Crude oil fell slightly yesterday and is trading sideways this morning. Today is D-Day for the commodity given the upcoming OPEC meeting that is due to begin at 9AM GMT. According to Reuters, an OPEC delegate has claimed that another 9-month cut will be made. A second OPEC delegate has made similar claims, remarking that there will be "no surprises". The current agreement to reduce supply by 1.8 million barrels per day will expire in March 2018. Speculators in futures markets have large long crude oil positions that are at risk of unraveling following the event. The previous OPEC announcement earlier this year led to a sharp correction in crude oil. Looking at EIA data, crude stocks fell more than expected helping crude oil prices. On the other hand, both gasoline and distillate inventories were higher than expected. While our outlook remains bullish, the caveat is that prices are at a substantial risk of correcting given excessively bullish sentiment.

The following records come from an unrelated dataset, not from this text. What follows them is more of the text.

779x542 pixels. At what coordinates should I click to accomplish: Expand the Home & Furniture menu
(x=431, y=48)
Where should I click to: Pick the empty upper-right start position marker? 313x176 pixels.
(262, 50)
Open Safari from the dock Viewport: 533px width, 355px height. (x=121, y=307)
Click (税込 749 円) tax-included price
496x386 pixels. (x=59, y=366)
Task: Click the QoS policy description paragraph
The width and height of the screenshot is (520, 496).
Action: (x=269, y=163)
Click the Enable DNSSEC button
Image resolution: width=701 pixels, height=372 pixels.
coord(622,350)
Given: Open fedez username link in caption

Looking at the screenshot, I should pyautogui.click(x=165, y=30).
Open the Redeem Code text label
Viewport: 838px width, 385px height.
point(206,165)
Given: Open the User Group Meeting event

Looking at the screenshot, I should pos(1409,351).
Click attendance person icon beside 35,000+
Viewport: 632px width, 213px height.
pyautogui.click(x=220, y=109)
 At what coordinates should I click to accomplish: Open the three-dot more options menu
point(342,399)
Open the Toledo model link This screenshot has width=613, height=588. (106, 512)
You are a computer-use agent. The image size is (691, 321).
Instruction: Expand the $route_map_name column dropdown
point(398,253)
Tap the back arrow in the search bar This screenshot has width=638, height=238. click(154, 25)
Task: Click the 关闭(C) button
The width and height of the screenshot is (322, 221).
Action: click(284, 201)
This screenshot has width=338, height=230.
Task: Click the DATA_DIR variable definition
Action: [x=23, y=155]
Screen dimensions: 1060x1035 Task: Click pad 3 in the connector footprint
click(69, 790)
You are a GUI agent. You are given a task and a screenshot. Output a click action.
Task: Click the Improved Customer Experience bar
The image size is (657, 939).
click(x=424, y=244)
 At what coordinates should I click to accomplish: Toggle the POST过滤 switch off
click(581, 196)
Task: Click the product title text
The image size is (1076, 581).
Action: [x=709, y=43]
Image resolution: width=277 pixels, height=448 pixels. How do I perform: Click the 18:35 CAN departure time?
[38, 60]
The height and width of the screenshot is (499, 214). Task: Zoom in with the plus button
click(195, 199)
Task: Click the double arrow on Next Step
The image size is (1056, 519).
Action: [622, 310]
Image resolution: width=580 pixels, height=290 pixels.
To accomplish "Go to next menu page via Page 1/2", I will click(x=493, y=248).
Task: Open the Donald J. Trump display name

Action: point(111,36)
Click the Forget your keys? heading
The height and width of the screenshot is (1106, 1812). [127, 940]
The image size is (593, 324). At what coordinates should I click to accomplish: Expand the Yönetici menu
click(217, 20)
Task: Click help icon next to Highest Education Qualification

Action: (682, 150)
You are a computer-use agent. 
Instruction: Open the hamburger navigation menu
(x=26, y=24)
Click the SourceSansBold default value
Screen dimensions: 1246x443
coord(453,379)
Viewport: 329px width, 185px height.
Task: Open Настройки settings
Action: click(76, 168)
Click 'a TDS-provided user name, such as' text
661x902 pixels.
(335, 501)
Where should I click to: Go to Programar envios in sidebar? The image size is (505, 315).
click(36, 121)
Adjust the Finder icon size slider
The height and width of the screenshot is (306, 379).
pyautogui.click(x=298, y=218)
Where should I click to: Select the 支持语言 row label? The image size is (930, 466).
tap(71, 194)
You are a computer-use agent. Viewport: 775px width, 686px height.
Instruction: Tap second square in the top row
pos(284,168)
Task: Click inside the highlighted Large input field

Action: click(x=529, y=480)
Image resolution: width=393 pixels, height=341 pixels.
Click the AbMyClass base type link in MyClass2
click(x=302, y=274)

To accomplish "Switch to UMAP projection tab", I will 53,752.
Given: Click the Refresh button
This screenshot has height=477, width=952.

WTI is currently trading just above $57.50. Brent crude is currently above $63.80.
Looking at US crude oil stocks, the most recent EIA figures (November 29) showed falling crude oil stocks and rising refined inventories. Crude oil inventories were lower than estimates (-3.4m vs. -3m expected). Gasoline stocks were up (+3.6m vs. +1.4m expected) while distillate stocks (2.7m vs. +0.7m expected) were also up. Looking at reactions in markets, crude oil prices rose following the EIA report.
As crude oil has been rallying since early October, we are upgrading the commodity to bullish. Note that both Brent and WTI are now trading within a normal range. This is based on technical indicators on the daily chart.
As crude oil rebounds on OPEC expectations, we are upgrading the commodity to bullish in the medium-term. Looking at various technical indicators on the weekly chart, both Brent and WTI are looking overbought.